«О чем ты? О чем ты?! – заволновался отчего-то Рома. – Я не понимаю. О чем ты?!» Я все-таки вставил ключ в наручники и отомкнул их, легко и быстро. Рома принялся отчаянно массировать запястья, а я тем временем развязал веревку у Ромы на ногах. Отбросил веревку в сторону и посмотрел Роме в лицо, в непроницаемые его очки, улыбнулся ему приветливо, кивнул. Рома отвернулся. Я решил пока его ни о чем не спрашивать – ни о наручниках, ни о веревке. Захочет, сам расскажет, не захочет – все равно узнаю, что произошло. Узнаю. Я поднялся с пола, отряхнул джинсы, сказал Роме: «Пошли». Рома выставил в мою сторону палец, попросил: «Подожди. Хорошо? Давай посидим» – «Давай», – согласился я и опять опустился на пол. Прислонился спиной к стене, закрыл глаза… И очень захотел, очень-очень захотел узнать, что же происходит с Ромой…

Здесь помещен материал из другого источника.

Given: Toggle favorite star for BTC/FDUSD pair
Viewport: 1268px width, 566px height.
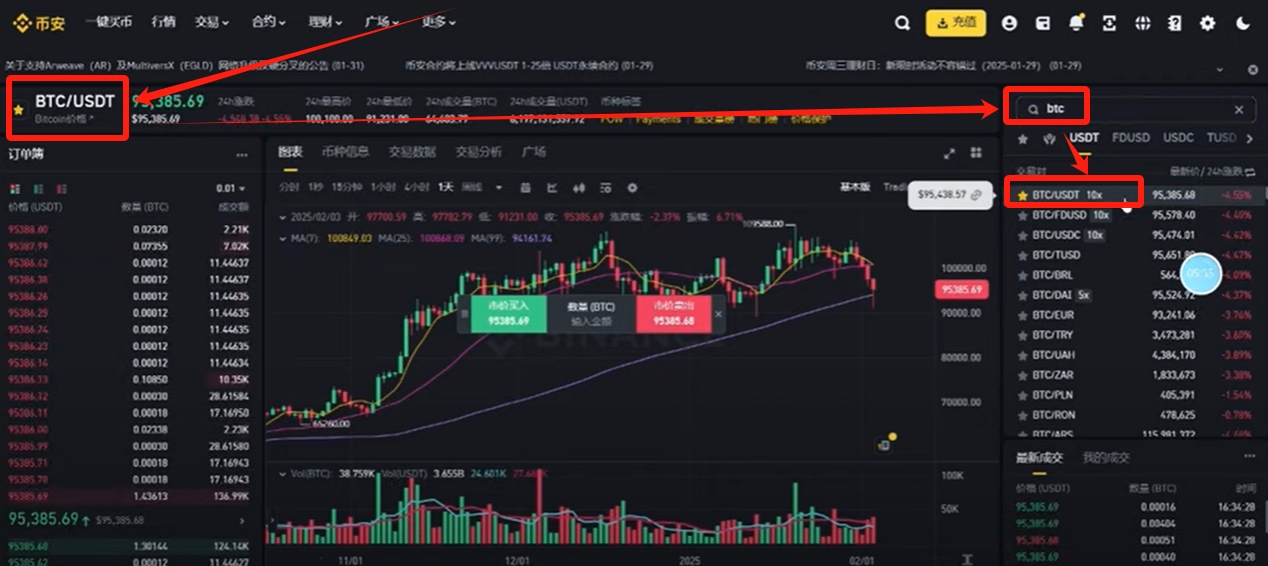Looking at the screenshot, I should tap(1022, 215).
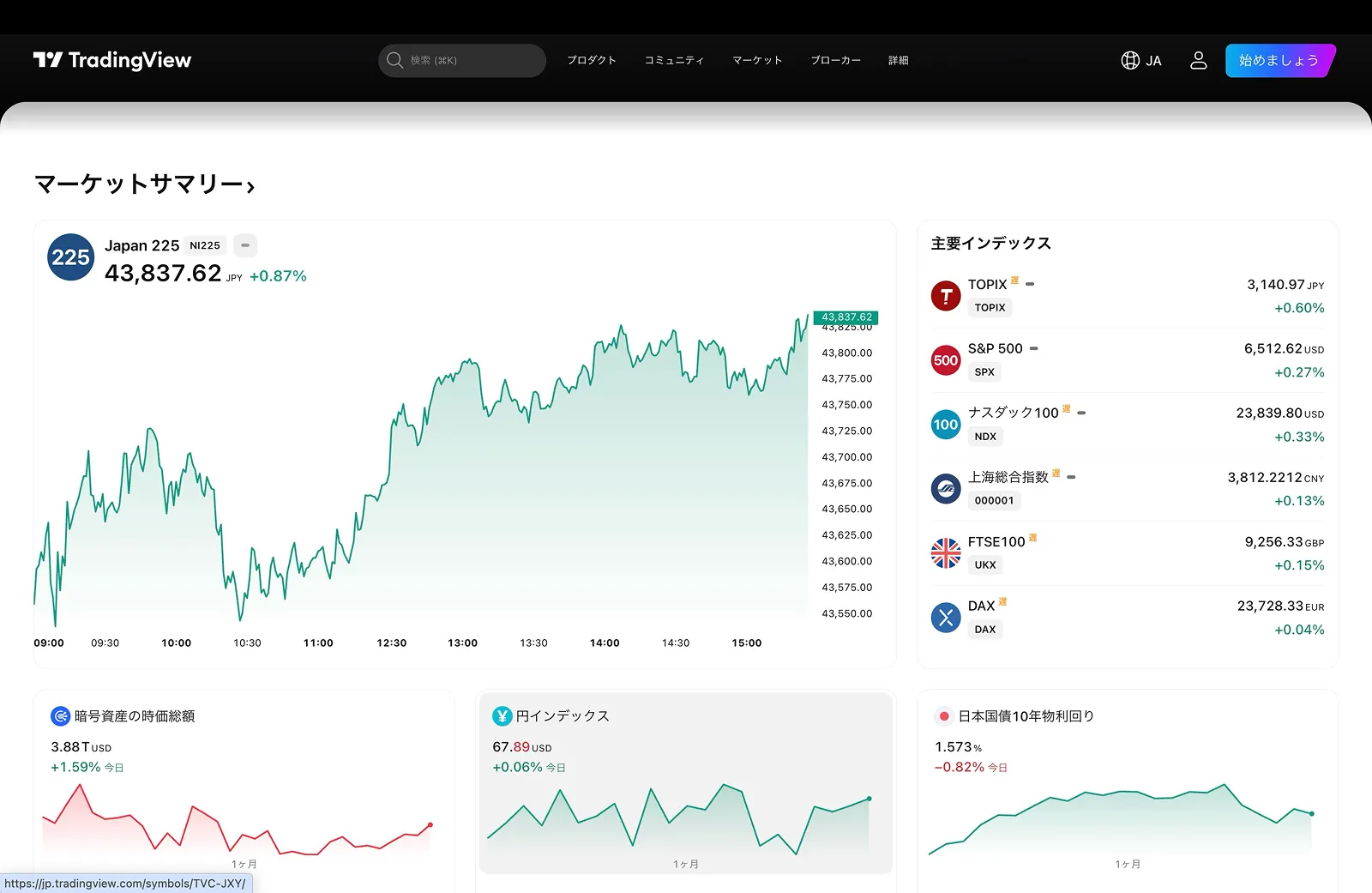Click the 始めましょう button
This screenshot has height=893, width=1372.
[x=1279, y=60]
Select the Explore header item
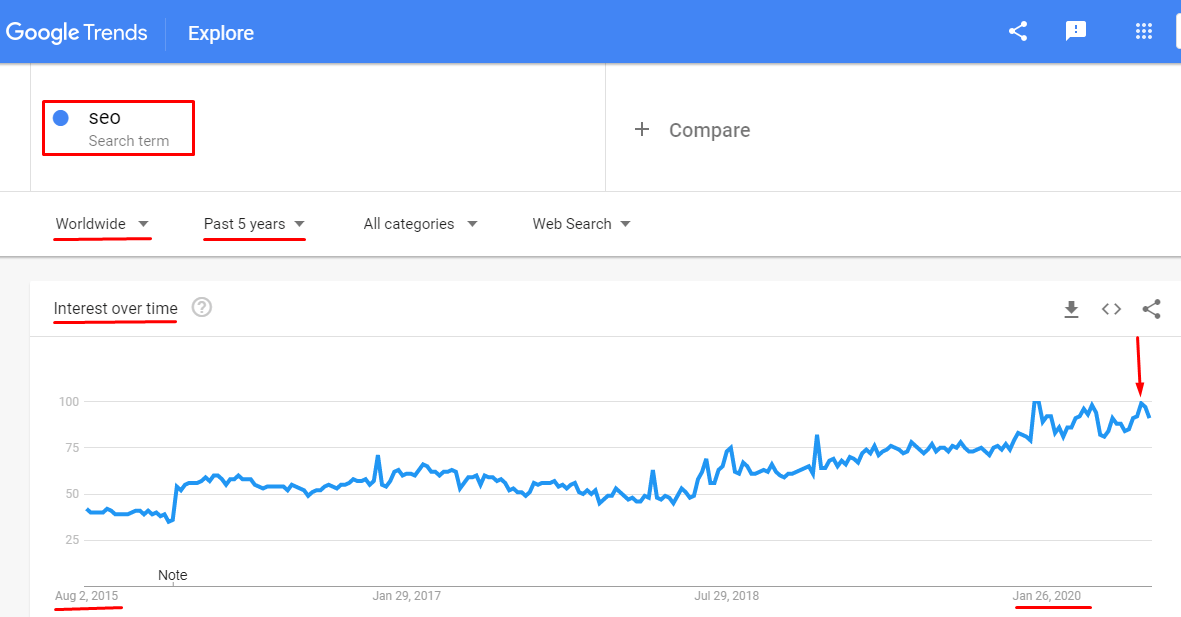Screen dimensions: 1181x617 (x=221, y=33)
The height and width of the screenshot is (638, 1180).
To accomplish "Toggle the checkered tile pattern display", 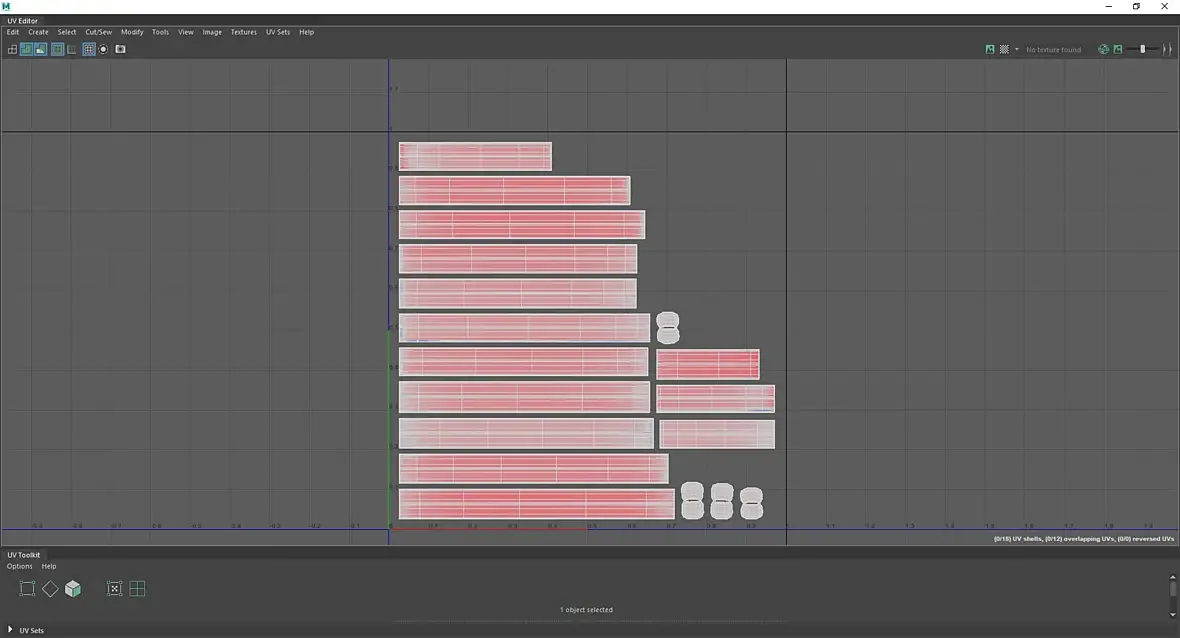I will [1004, 49].
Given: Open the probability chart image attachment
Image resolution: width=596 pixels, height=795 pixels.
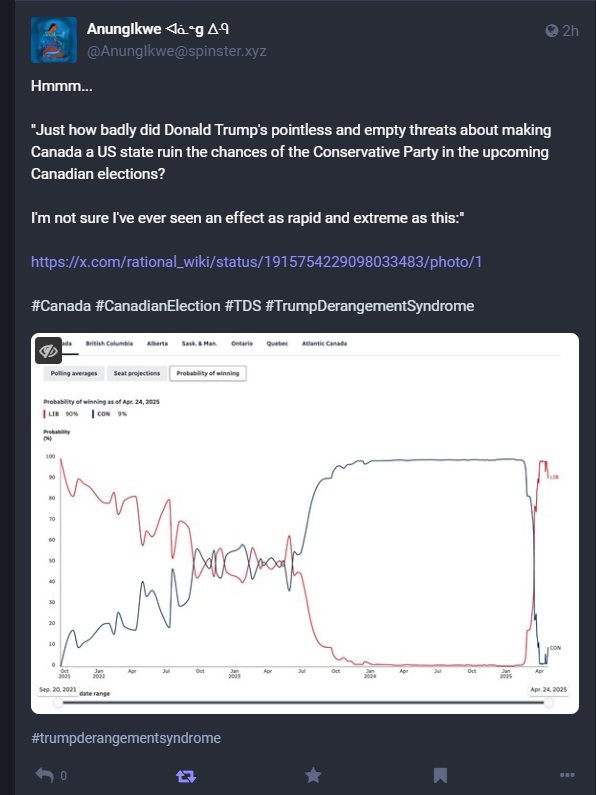Looking at the screenshot, I should 305,523.
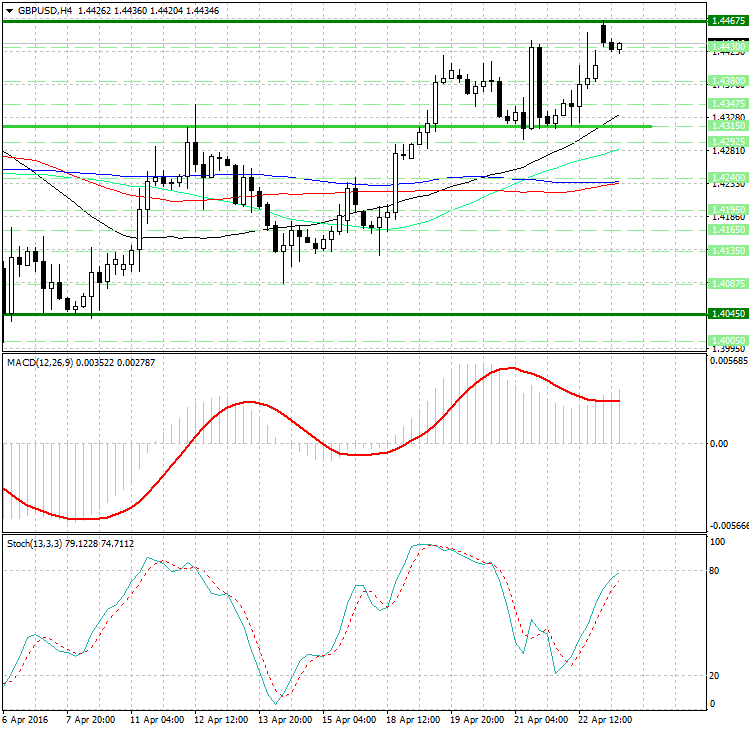Click the 1.42400 price level tag
This screenshot has height=731, width=749.
point(726,176)
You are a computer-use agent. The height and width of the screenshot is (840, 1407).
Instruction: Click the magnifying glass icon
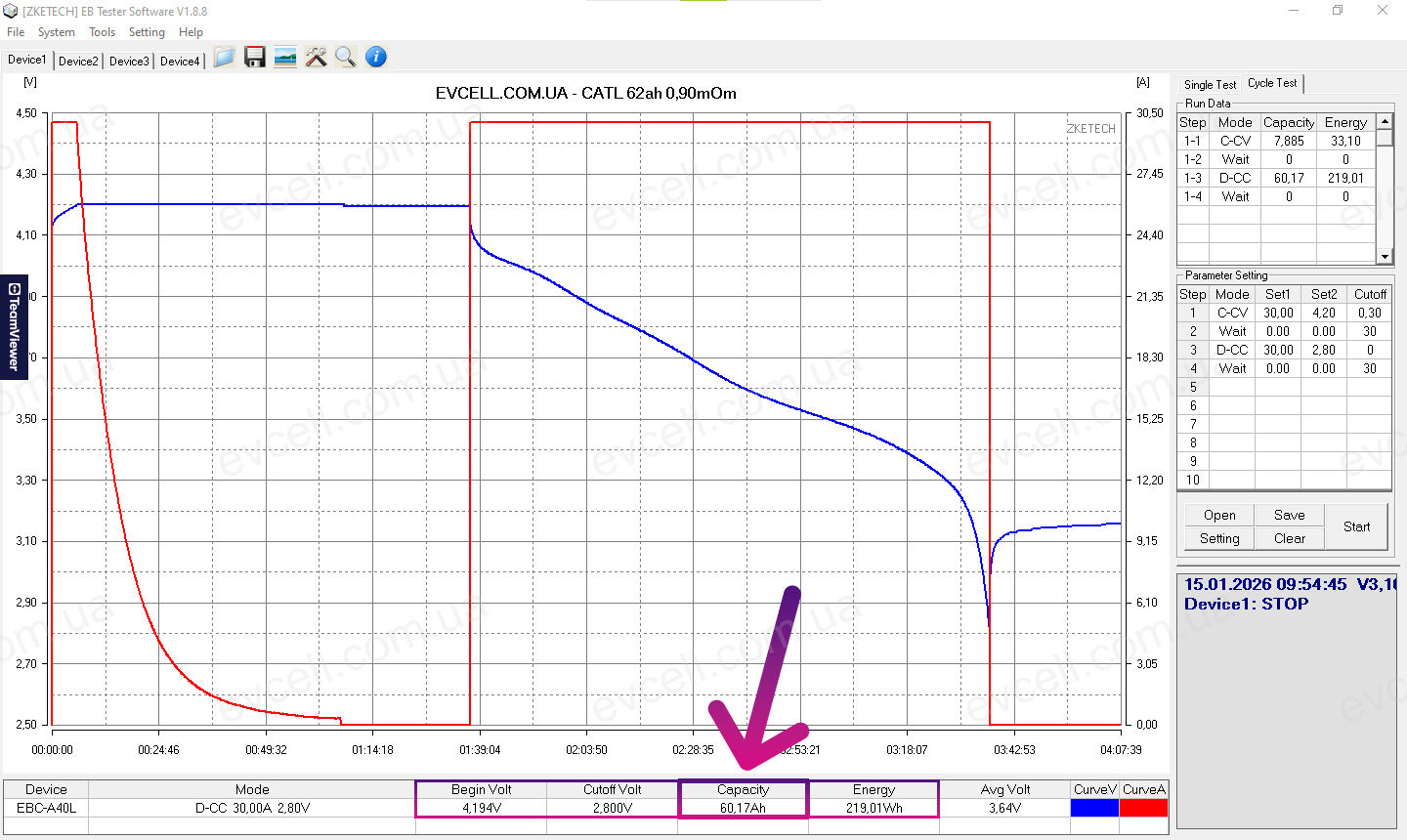coord(345,58)
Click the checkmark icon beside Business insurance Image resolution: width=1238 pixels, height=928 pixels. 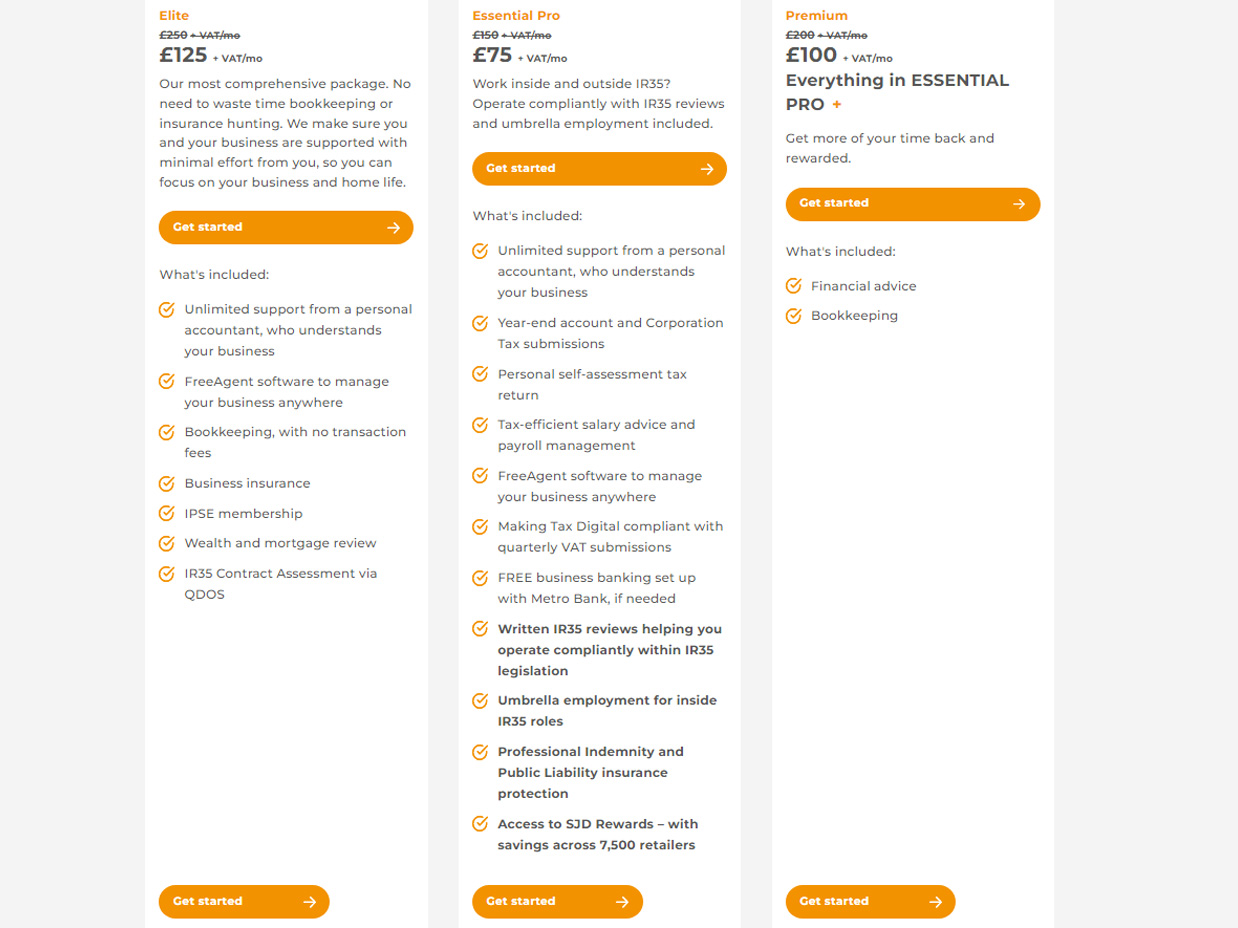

…Вспыхнуло все вокруг красным. Вокруг – кровь. Это кровь так вспыхнула. Словно это и не кровь, а пламя. Задымилась. Густо, обильно. На мгновение мелькнул чей-то открытый рот, обрезанный, кровоточащий язык, мелькнуло лицо ребенка, разорванная клетчатая рубашка и красно-черная яма на месте груди. Неожиданно воздух прошил Ромин крик, И все исчезло тотчас.
…На войну Рома пошел добровольцем. Он решил, что там случится с ним одно из двух – или он погибнет, или забудет о своем страхе смерти, даже не о страхе смерти, нет, а о страхе, порождаемом безостановочным движением времени.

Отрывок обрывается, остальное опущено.